By welcoming Ottawa curler Emilie Lovitt to the fold this year, it was a given that Team Croisier would hit the ice with a bit of a twist for the 2019-20 season.
What has not changed within this grouping of local talent is the single-mindedness of the vision of what their year-end resume should resemble, the series of targeted goals highlighted by an appearance at the Canadian U18 Championships, an event to which Sudbury is playing host come next April.
For the Idylwylde Golf and Country Club quartet of Bella Croisier, Jamie Smith, Lauren Rajala and Piper Croisier, it is time to build on an ultra-successful 2018-19 campaign, all while integrating Lovitt into the mix.
The addition of a fifth was a move necessitated by the wonderful opportunity that has presented itself to Lauren Rajala, selected to participate in the 2020 WinterYouth Olympics in Switzerland in January, which crosses directly into at least a portion of the curling calendar for Team Croisier back home.
“We have seen each other for about two years now, just on the competitive tour,” explained Lovitt, a 17-year-old first-year student of Law and Justice at Laurentian University, who was born in Austria and whose parents both work for the United Nations.
“Last year, we played them at the Canada Winter Games trials and became friends after they beat us in the final. We kept in contact with them after that.”
An avid figure skater and multi-sport participant in her youth, the newcomer to Team Croisier was only introduced to curling at the age of 11, when the family moved out to Vankleek Hill, some 100 kilometres outside of downtown Ottawa.
“Our neighbours introduced me to curling,” she said. “It was a great opportunity to meet people and make new friends.”
Quickly, the attraction grew well beyond those initial first impressions. “I really love the teamwork aspect of curling,” said Lovitt. “You’re just four curlers (or five, in this case), so you really need to become best friends, both on and off the ice, with your team.”
While she has been manning a front-end position for this rink since her arrival in Northern Ontario, Lovitt actually displays a great deal of versatility, never a bad thing in the eyes of any team.
“I’ve played every position and I love all of them equally, I think they all bring a different aspect to the game,” she said. “Second and third are fun positions, because you get to sweep, but also to throw different shots. I like playing lead, it’s cool to set up the end. I don’t think skip is my forte – I kind of like having someone tell me what to do.”
In Team Croisier, Lovitt has found a team that is every bit as focused on the work ethic required to compete with the truly elite in their age group, and beyond.

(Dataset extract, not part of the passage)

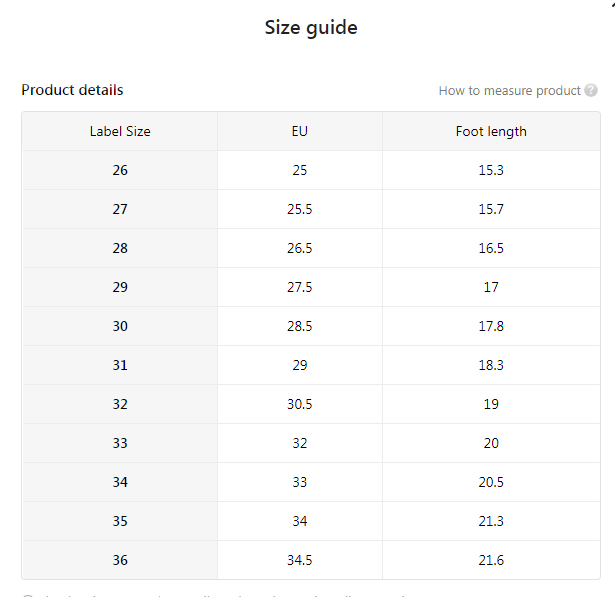This screenshot has height=597, width=615.
Task: Click the foot length 21.3 cell
Action: [x=491, y=521]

“I’m just really focused on improving and seeing how I can bring my focus and intensity that I have in practice into competition,” stated Piper Croisier, the traditional second with this quartet.
“Of course, when I first started curling, we were just happy if I got it over the hog-line, so that’s a big improvement,” she added with a laugh.
Truth be told, while the Croisier crew will enter the U18 playdown season as prohibitive favourites to emerge from the NOCA and most likely contend at nationals, they can also more than hold their own against all of the top U21 women’s teams in Ontario (and Canada), as well.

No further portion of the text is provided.